**Tarefa 1**
Extraia das entradas abaixo, sem alterações, a parte que se inicia na linha que contém "Find the location of a particular element." e se estende até o final das entradas, incluindo as duas extremidades. Omita as imagens na resposta.

**Trecho do documento**
O índice de confiança é um dos mais baixos da história. E a taxa de desemprego tem batido recorde todo o mês. Pior, não há sinais de inversão deste cenário no curto prazo.
O Índice Nacional de Confiança da Associação Comercial de São Paulo (INC/Ipsos) atingiu 70 pontos em junho. A escala vai de zero a 200 pontos. De zero a 100 pontos, o índice está no campo do pessimismo e, de 100 a 200 pontos, do otimismo.
O índice de junho subiu quatro pontos em relação ao registrado em maio, uma boa notícia. Porém, está 30 pontos abaixo do de junho de 2015. Só como base de comparação, em junho de 2012, antes das manifestações da população, o indicador estava na casa dos 150 a 160 pontos e, em junho de 2015, em 100 pontos.
“Com o afastamento da presidente Dilma melhorou um pouco a confiança do consumidor, mas, dificilmente, o índice volta para 100 pontos neste ano. Para a confiança melhorar, é preciso ter uma queda continua no número de demissões”, afirma Emílio Alfieri, economista da Associação Comercial de São Paulo (ACSP).
A taxa de desocupação no Brasil ficou em 11,2% no trimestre encerrado em maio deste ano, de acordo com a Pnad Contínua/IBGE. Em igual período de 2015, a taxa estava em 8,1%.
“Com a criação de postos de trabalho, mesmo que seja ao redor de mil vagas, é possível que o consumidor entenda que o pior já passou e volte a comprar mais. A expectativa é que, até a virada do ano, a confiança atinja um nível neutro, ao redor de 100 pontos”, diz Alfieri.
Se a confiança do consumidor estivesse alta, muito provavelmente, as vendas da rede Magazine Luiza estariam, atualmente, pelo menos 20% maiores, de acordo com Luiza Helena. No ano passado, a rede faturou R$ 10,5 bilhões.
Se o desemprego não estivesse tão elevado, a Lojas Cem iria fechar este ano com faturamento de quase R$ 2 bilhões a mais, de acordo com Natale.
A Lojas Cem deve fechar 2016 com vendas de 3,8 bilhões. Eram R$ 4,5 bilhões dois anos atrás. A empresa estava preparada para faturar R$ 5,5 bilhões neste ano, se não fosse a crise.

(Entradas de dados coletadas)
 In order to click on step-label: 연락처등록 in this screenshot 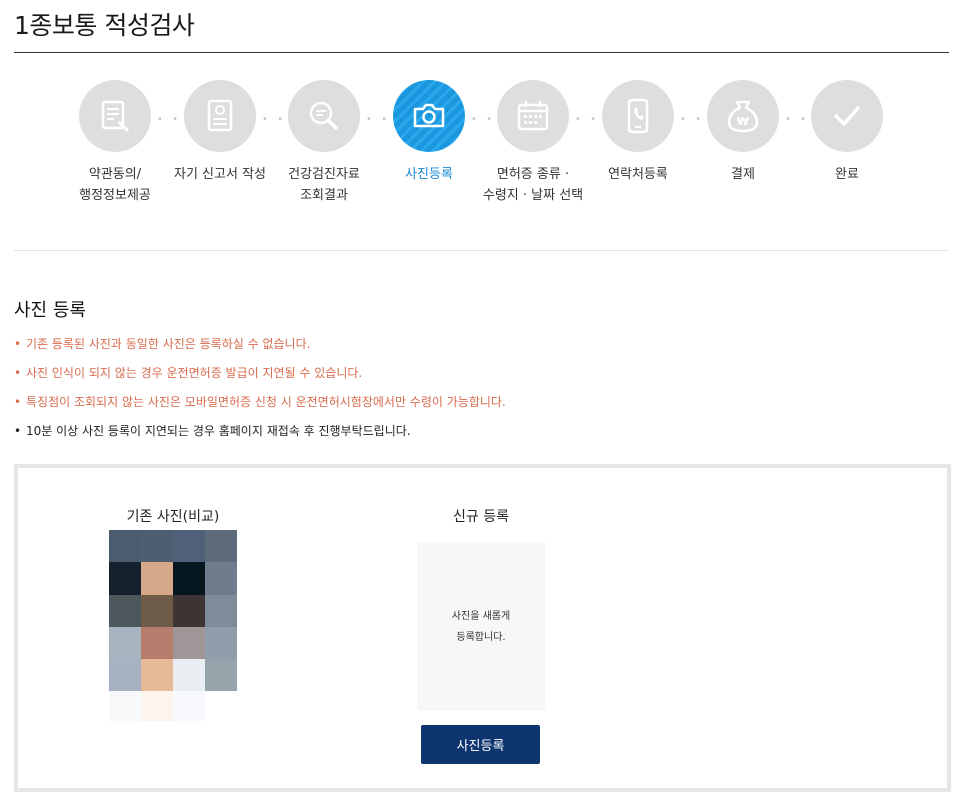, I will do `click(638, 174)`.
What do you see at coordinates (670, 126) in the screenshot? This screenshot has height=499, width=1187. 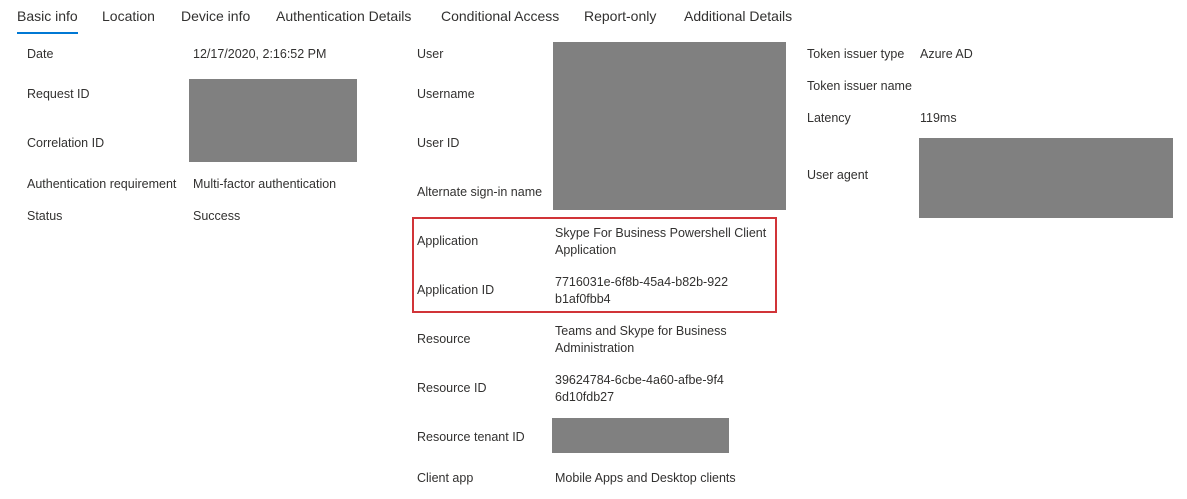 I see `redacted-user-details` at bounding box center [670, 126].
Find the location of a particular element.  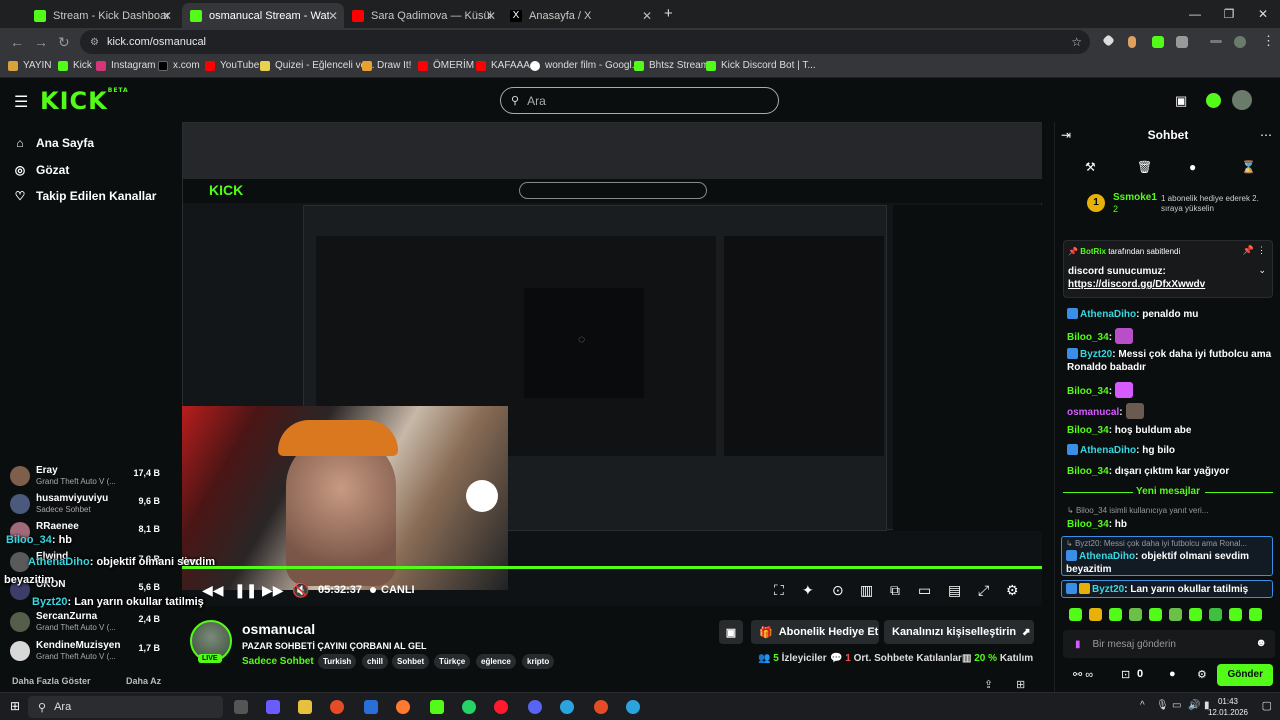

show-more-link: Daha Fazla Göster is located at coordinates (52, 681).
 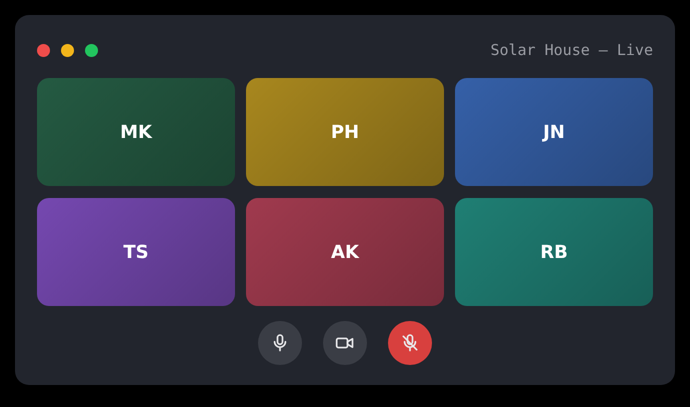 I want to click on participant-initials: JN, so click(x=554, y=132).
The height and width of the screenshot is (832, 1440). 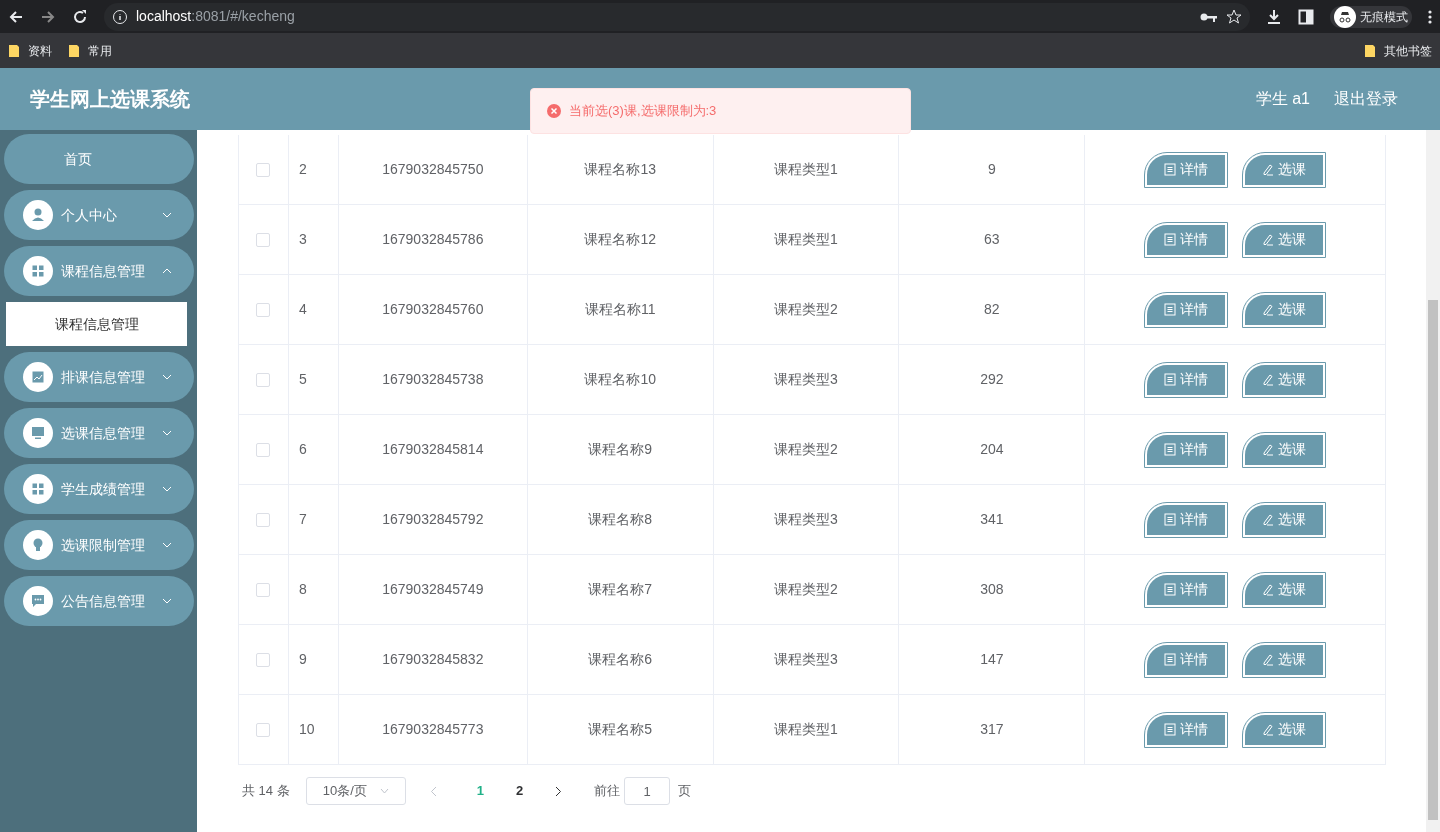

**Tarefa 2**
Copie fielmente, do trecho sobre a confiança do consumidor, a parte que começa nas palavras "A taxa de desocupação" e termina em "estava em 8,1%.".

**Resposta esperada 1**
Find the location of a particular element.  

show-more-link: Daha Fazla Göster is located at coordinates (52, 681).
  I want to click on participant-initials: JN, so click(x=554, y=132).
The height and width of the screenshot is (832, 1440). 

**Resposta esperada 2**
A taxa de desocupação no Brasil ficou em 11,2% no trimestre encerrado em maio deste ano, de acordo com a Pnad Contínua/IBGE. Em igual período de 2015, a taxa estava em 8,1%.